Section 5 reads: “Notwithstanding any other provision of Federal or State law or any defense at law relating to the passage of time, and except as otherwise provided in this section, a civil claim or cause of action against a defendant to recover any artwork or other property that was lost during the covered period because of Nazi persecution may be commenced not later than 6 years after the actual discovery by the claimant or the agent of the claimant of— (1) the identity and location of the artwork or other property; and (2) a possessory interest of the claimant in the artwork or other property. (emph. added).
The expansive language intentionally adopted in the final version of Section 5 reflects the growing understanding over many decades of the true scope and breadth of the damage inflicted during the Nazi era on “… the Jewish people and other persecuted groups” throughout Europe. This key Section 5 appears to be broad enough to include many situations beyond direct confiscation or misappropriation by the Nazis. These dire circumstances may include, for instance, “forced sales” to third parties or other transactions so triggered by distress that it would be unfair to uphold the wartime-era deal as valid.
See, generally: Congress Passes Holocaust Expropriated Art Recovery Act (December 12, 2016, Audrey Gascho, news.artnet.com and Lawsuit Over Egon Schiele Artworks Gets Boost From New Legislation (February 28, 2017) Hili Perlson, news.artnet.com.
Similarly, any defendant sued under the HEAR Act may assert “equitable defenses.” These include familiar ones like “waiver” or “estoppel. There is another, less well-known, concept called “laches.” Simply put, a defendant asserting laches argues that – notwithstanding this temporary suspension of the ordinary statutes of limitation – a plaintiff dawdled too long in bringing the case.
The Second Circuit (which includes New York) has already ruled that a laches defense may be available, when factually appropriate, in a lawsuit brought under the HEAR Act.
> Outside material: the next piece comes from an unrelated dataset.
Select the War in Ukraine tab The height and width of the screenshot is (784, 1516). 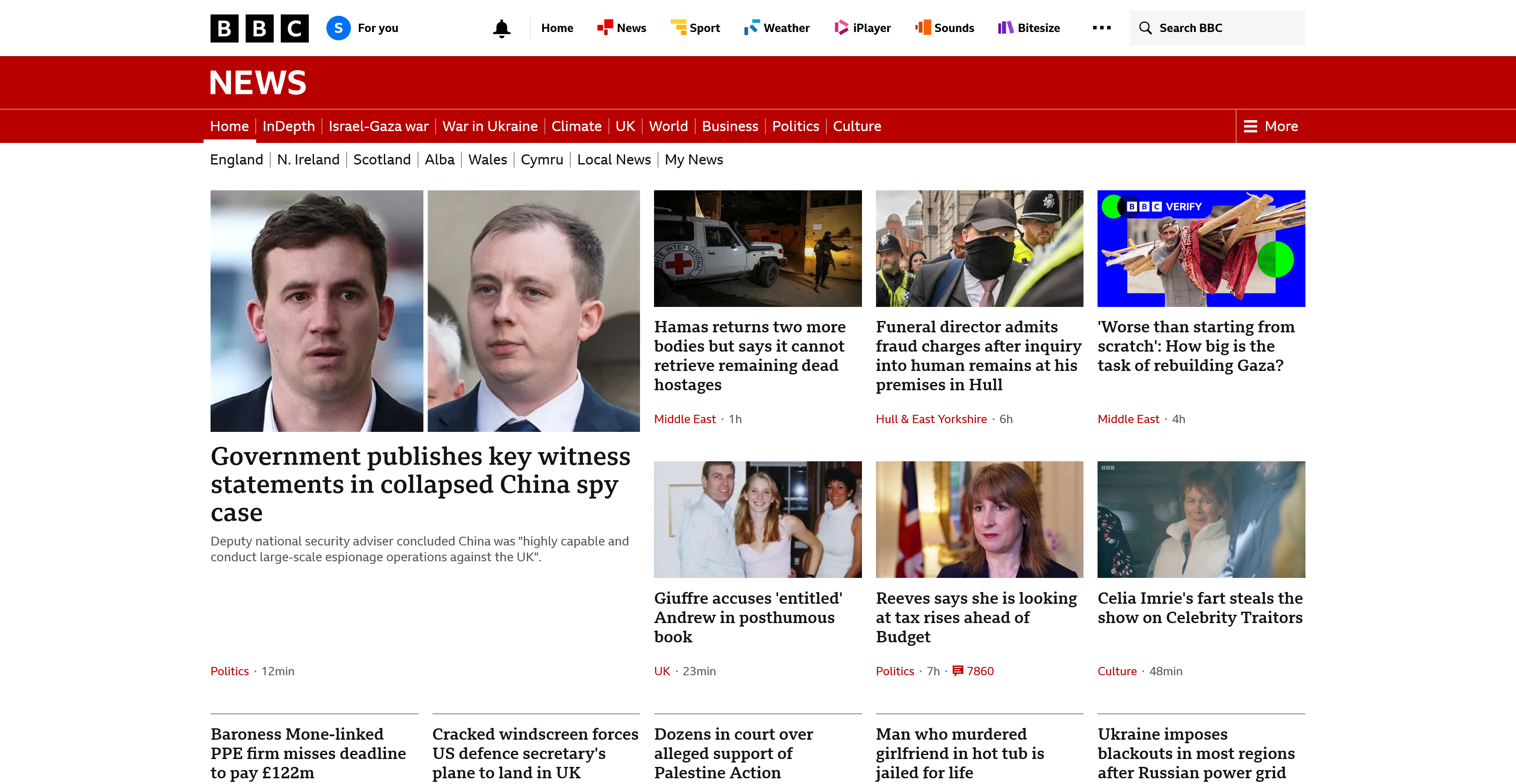[490, 126]
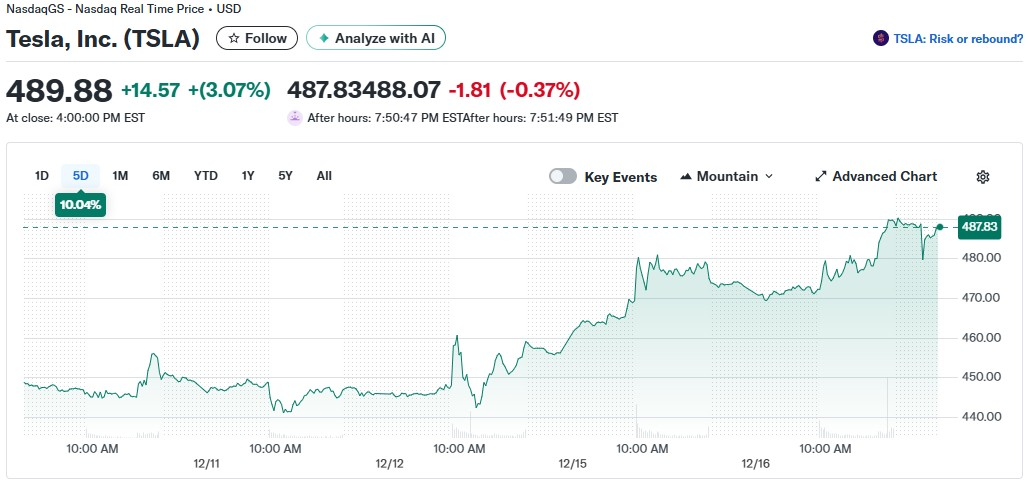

See Zuckerman v. Metropolitan Museum of Art: Second Circuit Holds that the Holocaust Expropriated Art Recovery Act of 2016 Does Not Preclude Application of Laches Defenses to Nazi-Looted Art Recovery Claims, Case Note, 133 Harv. L. Rev. 2196 (April 4, 2020).
Defendant Guggenheim has already indicated in public statements that it intends to vigorously dispute the plaintiffs’ eligibility under the HEAR Act as well as raise waiver and laches defenses.
“The museum states that because the painting was not confiscated by Nazis,” and since it was sold to Thannhauser — a Jew who also faced Nazi persecution — “there is no issue regarding ownership.” It was “a fair transaction” between people with a “longstanding and continuing relationship.”
In the lawsuit, the plaintiffs take a different view: “Thannhauser, as a leading art dealer of Picasso, must have known he acquired the painting for a fire sale price. At the time of the sale, Thannhauser was buying comparable masterpieces from other German Jews who were fleeing from Germany and profiting from their misfortune.” They add: “Thannhauser was well-aware of the plight of Adler and his family, and that, absent Nazi persecution, Adler would never have sold the Painting when he did at such a price.”
According to arts lawyer, Nicholas M. O’Donnell, quoted recently in The New York Times, “Thannhauser is … a controversial figure” who just so happened to be in the right place at the right time to take a lot off the hands of Jews desperately fleeing Europe.” He adds: “Those who defend him say, ‘He was the one who helped them get something.’ Those who criticize him say, ‘It’s funny how he always seemed to end up with this depressed-value art.’”
The name Justin Thannhauser pops up in connection with several art-recovery lawsuits over the years. See Whose Picasso is it? (January 19, 2003), Howard Reich, The Chicago Tribune, via lootedart.com and One Jewish Family’s Battle with a Munich Museum (October 18, 2011) Michael Sontheimer, Spiegel International.
And defendant Guggenheim, it should be noted, is already familiar with the story of its donor, Justin Thannhauser. In 2009, the museum settled with the heirs of another Jewish family over the Picasso painting Le Moulin de la Galette; the family claimed Thannhauser acquired it as a ‘product of economic duress.’”
Of course, if or when the dust settles in plaintiffs’ favor, it will come down to a matter of money. They demand “that the painting be returned to the family or that the museum pay damages between $100-200 million.”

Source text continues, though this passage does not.